Stored items:
== == ==
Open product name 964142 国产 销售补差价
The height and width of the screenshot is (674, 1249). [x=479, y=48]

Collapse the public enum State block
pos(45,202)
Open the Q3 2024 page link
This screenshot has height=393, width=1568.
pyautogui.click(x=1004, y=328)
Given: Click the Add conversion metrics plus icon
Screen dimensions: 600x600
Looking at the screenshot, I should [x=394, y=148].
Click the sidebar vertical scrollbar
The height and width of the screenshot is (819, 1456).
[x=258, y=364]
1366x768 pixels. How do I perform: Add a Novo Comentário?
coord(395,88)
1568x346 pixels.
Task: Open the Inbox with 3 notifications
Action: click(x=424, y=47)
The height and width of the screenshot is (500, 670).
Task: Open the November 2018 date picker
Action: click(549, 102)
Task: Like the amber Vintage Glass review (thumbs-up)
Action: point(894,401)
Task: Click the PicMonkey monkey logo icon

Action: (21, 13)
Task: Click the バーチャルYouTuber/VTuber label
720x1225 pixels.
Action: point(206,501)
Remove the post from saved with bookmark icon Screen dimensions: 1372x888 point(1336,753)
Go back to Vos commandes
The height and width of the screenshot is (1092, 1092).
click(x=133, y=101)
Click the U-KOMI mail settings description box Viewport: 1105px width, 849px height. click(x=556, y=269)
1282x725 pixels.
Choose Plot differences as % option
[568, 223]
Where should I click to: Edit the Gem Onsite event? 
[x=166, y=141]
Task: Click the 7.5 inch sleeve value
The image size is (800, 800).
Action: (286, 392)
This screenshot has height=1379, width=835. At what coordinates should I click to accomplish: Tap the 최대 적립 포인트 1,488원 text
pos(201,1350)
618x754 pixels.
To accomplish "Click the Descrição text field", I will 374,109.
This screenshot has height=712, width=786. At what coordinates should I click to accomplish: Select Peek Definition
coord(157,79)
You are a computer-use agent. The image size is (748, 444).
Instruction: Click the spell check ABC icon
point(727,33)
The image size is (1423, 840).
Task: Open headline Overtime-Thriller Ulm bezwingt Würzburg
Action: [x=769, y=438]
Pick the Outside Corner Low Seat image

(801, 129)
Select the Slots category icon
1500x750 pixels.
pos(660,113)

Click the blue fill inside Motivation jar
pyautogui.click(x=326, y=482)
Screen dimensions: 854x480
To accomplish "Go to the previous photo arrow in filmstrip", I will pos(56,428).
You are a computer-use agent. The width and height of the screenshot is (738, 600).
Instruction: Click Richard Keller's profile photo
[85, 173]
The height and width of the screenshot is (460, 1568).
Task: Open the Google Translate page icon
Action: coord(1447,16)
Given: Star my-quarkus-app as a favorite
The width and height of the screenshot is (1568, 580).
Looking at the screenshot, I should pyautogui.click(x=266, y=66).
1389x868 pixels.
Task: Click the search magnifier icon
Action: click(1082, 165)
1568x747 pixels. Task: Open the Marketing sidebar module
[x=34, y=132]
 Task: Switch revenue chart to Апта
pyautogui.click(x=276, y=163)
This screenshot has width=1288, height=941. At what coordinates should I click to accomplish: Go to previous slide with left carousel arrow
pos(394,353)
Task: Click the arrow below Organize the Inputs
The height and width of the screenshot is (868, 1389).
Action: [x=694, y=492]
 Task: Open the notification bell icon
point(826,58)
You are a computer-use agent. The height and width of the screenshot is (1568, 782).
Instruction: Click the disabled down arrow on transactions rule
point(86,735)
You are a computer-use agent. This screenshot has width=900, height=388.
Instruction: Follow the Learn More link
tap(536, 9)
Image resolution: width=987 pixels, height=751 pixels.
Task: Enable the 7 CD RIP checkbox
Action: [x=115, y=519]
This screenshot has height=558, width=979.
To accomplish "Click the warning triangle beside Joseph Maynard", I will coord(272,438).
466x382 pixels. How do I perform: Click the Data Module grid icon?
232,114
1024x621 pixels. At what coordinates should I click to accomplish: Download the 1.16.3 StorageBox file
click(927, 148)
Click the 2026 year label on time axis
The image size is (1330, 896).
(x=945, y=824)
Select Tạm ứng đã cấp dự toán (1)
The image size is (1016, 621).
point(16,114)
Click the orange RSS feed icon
== == ==
Retype all of the data word for word.

#### Solution to this problem:
Open product name 964142 国产 销售补差价
The height and width of the screenshot is (674, 1249). [x=479, y=48]

Collapse the public enum State block
pos(45,202)
Open the Q3 2024 page link
This screenshot has height=393, width=1568.
pyautogui.click(x=1004, y=328)
Given: Click the Add conversion metrics plus icon
Screen dimensions: 600x600
Looking at the screenshot, I should [x=394, y=148].
Click the sidebar vertical scrollbar
The height and width of the screenshot is (819, 1456).
[x=258, y=364]
1366x768 pixels. How do I perform: Add a Novo Comentário?
coord(395,88)
1568x346 pixels.
Task: Open the Inbox with 3 notifications
Action: click(x=424, y=47)
The height and width of the screenshot is (500, 670).
Task: Open the November 2018 date picker
Action: click(549, 102)
Task: Like the amber Vintage Glass review (thumbs-up)
Action: point(894,401)
Task: Click the PicMonkey monkey logo icon

Action: (21, 13)
Task: Click the バーチャルYouTuber/VTuber label
720x1225 pixels.
Action: point(206,501)
Remove the post from saved with bookmark icon Screen dimensions: 1372x888 point(1336,753)
Go back to Vos commandes
The height and width of the screenshot is (1092, 1092).
click(x=133, y=101)
Click the U-KOMI mail settings description box Viewport: 1105px width, 849px height. click(x=556, y=269)
1282x725 pixels.
Choose Plot differences as % option
[568, 223]
Where should I click to: Edit the Gem Onsite event? 
[x=166, y=141]
Task: Click the 7.5 inch sleeve value
The image size is (800, 800).
Action: (286, 392)
This screenshot has height=1379, width=835. At what coordinates should I click to accomplish: Tap the 최대 적립 포인트 1,488원 text
pos(201,1350)
618x754 pixels.
To accomplish "Click the Descrição text field", I will 374,109.
This screenshot has height=712, width=786. At what coordinates should I click to accomplish: Select Peek Definition
coord(157,79)
You are a computer-use agent. The image size is (748, 444).
Instruction: Click the spell check ABC icon
point(727,33)
The image size is (1423, 840).
Task: Open headline Overtime-Thriller Ulm bezwingt Würzburg
Action: [x=769, y=438]
Pick the Outside Corner Low Seat image

(801, 129)
Select the Slots category icon
1500x750 pixels.
pos(660,113)

Click the blue fill inside Motivation jar
pyautogui.click(x=326, y=482)
Screen dimensions: 854x480
To accomplish "Go to the previous photo arrow in filmstrip", I will pos(56,428).
You are a computer-use agent. The width and height of the screenshot is (738, 600).
Instruction: Click Richard Keller's profile photo
[85, 173]
The height and width of the screenshot is (460, 1568).
Task: Open the Google Translate page icon
Action: coord(1447,16)
Given: Star my-quarkus-app as a favorite
The width and height of the screenshot is (1568, 580).
Looking at the screenshot, I should pyautogui.click(x=266, y=66).
1389x868 pixels.
Task: Click the search magnifier icon
Action: click(1082, 165)
1568x747 pixels. Task: Open the Marketing sidebar module
[x=34, y=132]
 Task: Switch revenue chart to Апта
pyautogui.click(x=276, y=163)
This screenshot has width=1288, height=941. At what coordinates should I click to accomplish: Go to previous slide with left carousel arrow
pos(394,353)
Task: Click the arrow below Organize the Inputs
The height and width of the screenshot is (868, 1389).
Action: [x=694, y=492]
 Task: Open the notification bell icon
point(826,58)
You are a computer-use agent. The height and width of the screenshot is (1568, 782).
Instruction: Click the disabled down arrow on transactions rule
point(86,735)
You are a computer-use agent. This screenshot has width=900, height=388.
Instruction: Follow the Learn More link
tap(536, 9)
Image resolution: width=987 pixels, height=751 pixels.
Task: Enable the 7 CD RIP checkbox
Action: [x=115, y=519]
This screenshot has height=558, width=979.
To accomplish "Click the warning triangle beside Joseph Maynard", I will coord(272,438).
466x382 pixels. How do I perform: Click the Data Module grid icon?
232,114
1024x621 pixels. At what coordinates should I click to accomplish: Download the 1.16.3 StorageBox file
click(927, 148)
Click the 2026 year label on time axis
The image size is (1330, 896).
(x=945, y=824)
Select Tạm ứng đã cấp dự toán (1)
The image size is (1016, 621).
point(16,114)
Click the orange RSS feed icon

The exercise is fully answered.